Faudra-t-il une grande campagne de publicité commanditée par Bell pour qu’on dise enfin «Parlons-en»?
Je réitère ce que je t’ai dit plus tôt.
Aussi louable soit l’entreprise de Projet J, elle ne rejoint pas la partie de la population qui doit être sensibilisée. C’est une publication trop pointue pour monsieur, madame tout-le-monde. Pour avoir des lecteurs, une publication doit en quelque part rejoindre des gens, les interpeller. Malheureusement, un site web ne traitant que de journalisme risque de n’interpeller que des journalistes. C’est tout à fait normal que ceux-ci se sentent concernés par ce qui y est écrit. Cependant, si le but est de rejoindre une couche de la population que l’on se doit se sensibiliser, à trop se spécialiser, on finit par se tirer dans le pied. Les gens s’y intéressent peu, ou pas, et on finit par se frustrer d’une telle attitude parce que notre métier est en danger, quand en réalité, c’est simplement parce qu’on s’y prend mal pour faire passer le message.
Il faut aussi spécifier que les gens ont leur lot de préoccupations. On revendique dans tous les domaines, pas juste en journalisme. En traduction, en soins de la santé, en tourisme… Name it!

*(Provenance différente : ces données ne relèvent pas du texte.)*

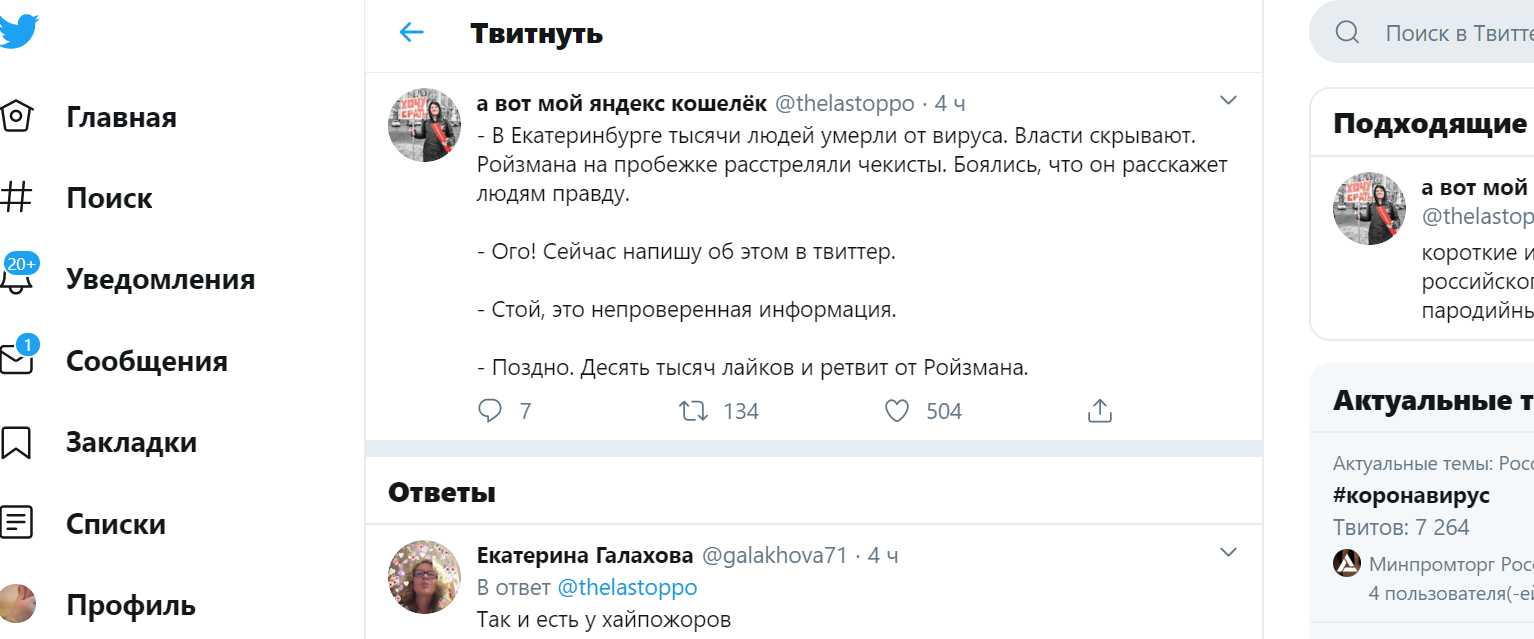1534x639 pixels.
Task: Open the #коронавирус trending topic
Action: coord(1411,495)
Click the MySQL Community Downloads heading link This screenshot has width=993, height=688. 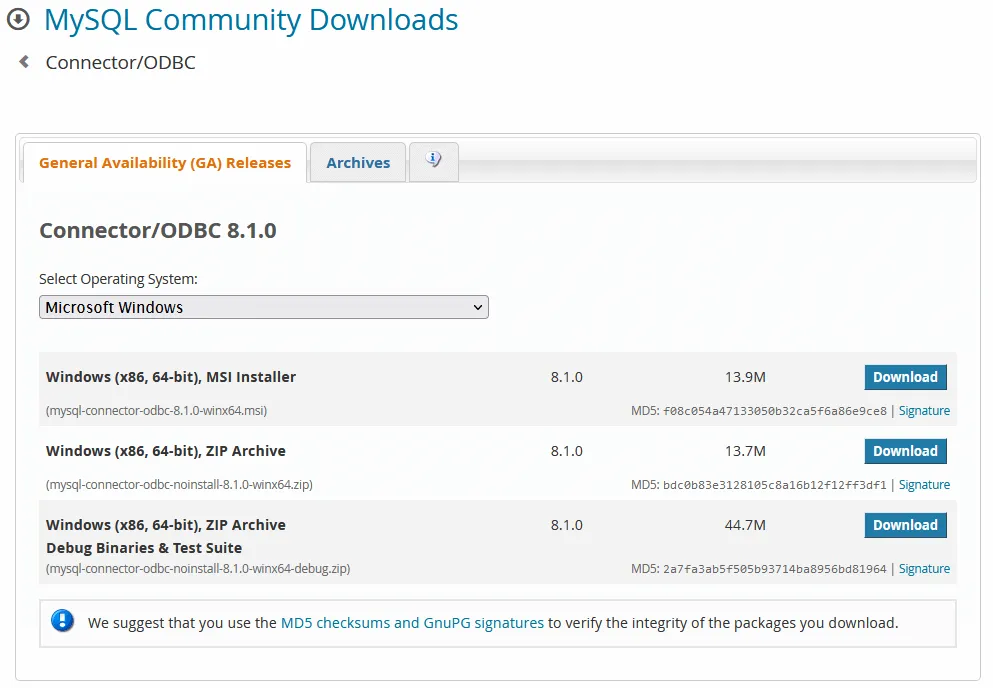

Les gens ne peuvent pas possiblement s’intéresser à toutes les questions concernant tous ces métiers. À moins de faire partie du domaine dont il est question, de connaître quelqu’un qui en fait partie ou bien d’avoir une certaine curiosité face audit domaine, le monde en général ne s’y intéressera pas.
C’est en faisant de la publicité et de la sensibilisation sur les plateformes rejoignant une plus grande partie des québécois (Comme les programmes concernant Radio-Canada) ou en parlant de la chose dans une publication non-spécialisée, que la prise de conscience se fera.